If adding a Samba share to fstab, the netfs daemon should also be added to rc.conf, somewhere after the network daemon. The netfs daemon will mount network partitions at boot and, more importantly, unmount network partitions at shutdown. Even if using the noauto option in fstab, the netfs daemon should be used. Without it any network share that is mounted when shutting down will cause the network daemon to wait for the connection to time out, considerably extending poweroff time.

Allowing users to mount

Before enabling access to the mount commands, fstab needs to be modified. Add the users options to the entry in /etc/fstab:

//SERVER/SHARENAME /path/to/SHAREMOUNT cifs users,noauto,noatime,username=USER,password=PASSWORD,workgroup=WORKGROUP 0 0
Note: The option is users (plural). For other filesystem types handled by mount, this option is usually user; sans the "s".

This will allow users to mount it aslong as the mount point resides in a directory controllable by the user; i.e. the user's home. For users to be allowed to mount and unmount the Samba shares with mount points that they do not own, use #smbnetfs, or grant privileges using sudo.

Tips and tricks

Share files for your LAN without user and password

Edit /etc/samba/smb.conf and change the following line:

security = user


security = share

If you want to restrict the shares data to a specific interface replace:

;   interfaces =


interfaces = lo eth0
bind interfaces only = true

(changing eth0 to the local network you want share with.)

If you want to edit the account that access the shares, edit the following line:

;   guest account = nobody

The last step is to create share directory (for write access make writable = yes):

[Public Share]
path = /path/to/public/share
available = yes
browsable = yes
public = yes
writable = no

Sample configuration file

The configuration that worked for one user:

workgroup = WORKGROUP
server string = Samba Server
netbios name = PC_NAME
security = share
; the line below is important! If you have permission issues make
; sure the user here is the same as the user of the folder you
; want to share
guest account = mark
username map = /etc/samba/smbusers
name resolve order = hosts wins bcast
wins support = no
[public] comment = Public Share path = /path/to/public/share available = yes browsable = yes public = yes writable = no

Discovering network shares

If nothing is known about other systems on the local network, and automated tools such as #smbnetfs are not available, the following methods allow one to manually probe for Samba shares.

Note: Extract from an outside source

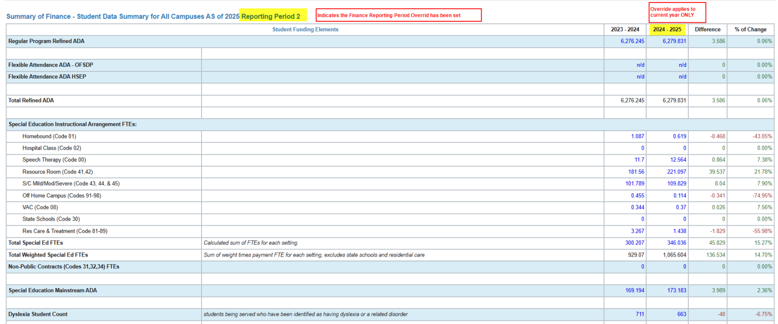The height and width of the screenshot is (324, 778).
Task: Click the 2023-2024 Regular Program Refined ADA value
Action: (632, 41)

1. First, install nmap and smbclient using pacman:

# pacman -S nmap smbclient

2. nmap checks which ports are open:

# nmap -sT 192.168.1.*

In this case, a scan on the 192.168.1.* IP address range has been performed, resulting in:

$ nmap -sT 192.168.1.*
Starting nmap 3.78 ( http://www.insecure.org/nmap/ ) at 2005-02-15 11:45 PHT
Interesting ports on
(The 1661 ports scanned but not shown below are in state: closed)
139/tcp  open  netbios-ssn
5000/tcp open  UPnP

Interesting ports on
(The 1662 ports scanned but not shown below are in state: closed)
6000/tcp open  X11

Nmap run completed -- 256 IP addresses (2 hosts up) scanned in 7.255 seconds

The first result is another system; the second happens to be the client from where this scan was performed.

3. Now that systems with port 139 open are revealed, use nmblookup to check for NetBIOS names:

$ nmblookup -A
Looking up status of
        PUTER           <00> -         B <ACTIVE>
        HOMENET         <00> - <GROUP> B <ACTIVE>
        PUTER           <03> -         B <ACTIVE>
        PUTER           <20> -         B <ACTIVE>
        HOMENET         <1e> - <GROUP> B <ACTIVE>
        USERNAME        <03> -         B <ACTIVE>
        HOMENET         <1d> -         B <ACTIVE>
        MSBROWSE        <01> - <GROUP> B <ACTIVE>

Regardless of the output, look for <20>, which shows the host with open services.

4. Use smbclient to list which services are shared on PUTER. If prompted for a password, pressing enter should still display the list:

$ smbclient -L \\PUTER
Sharename       Type      Comment
---------       ----      -------
MY_MUSIC        Disk
PRINTER$        Disk
PRINTER         Printer
IPC$            IPC       Remote Inter Process Communication

Server               Comment
---------            -------

Workgroup            Master
---------            -------
HOMENET               PUTER

This shows which folders are shared and can be mounted locally. See: #Accessing Samba shares


Trouble accessing a password-protected share from Windows

If you are having trouble accessing a password protected share from Windows, try adding this to /etc/samba/smb.conf:[2]

Note that you have to add this to your local smb.conf, not to the server's smb.conf

# lanman fix
client lanman auth = yes
client ntlmv2 auth = no

Getting a dialog box up takes a long time

I had a problem that it took ~30 seconds to get a password dialog box up when trying to connect from both Windows XP/Windows 7. Analyzing the error.log on the server I saw:

[2009/11/11 06:20:12,  0] printing/print_cups.c:cups_connect(103)
Unable to connect to CUPS server localhost:631 - Interrupted system call

I don't have any printer connected to this server, so I added this to the global section:

load printers = no
printing = bsd
disable spoolss = yes
printcap name = /dev/null

Not sure if all of them are necessary, but at least it works now.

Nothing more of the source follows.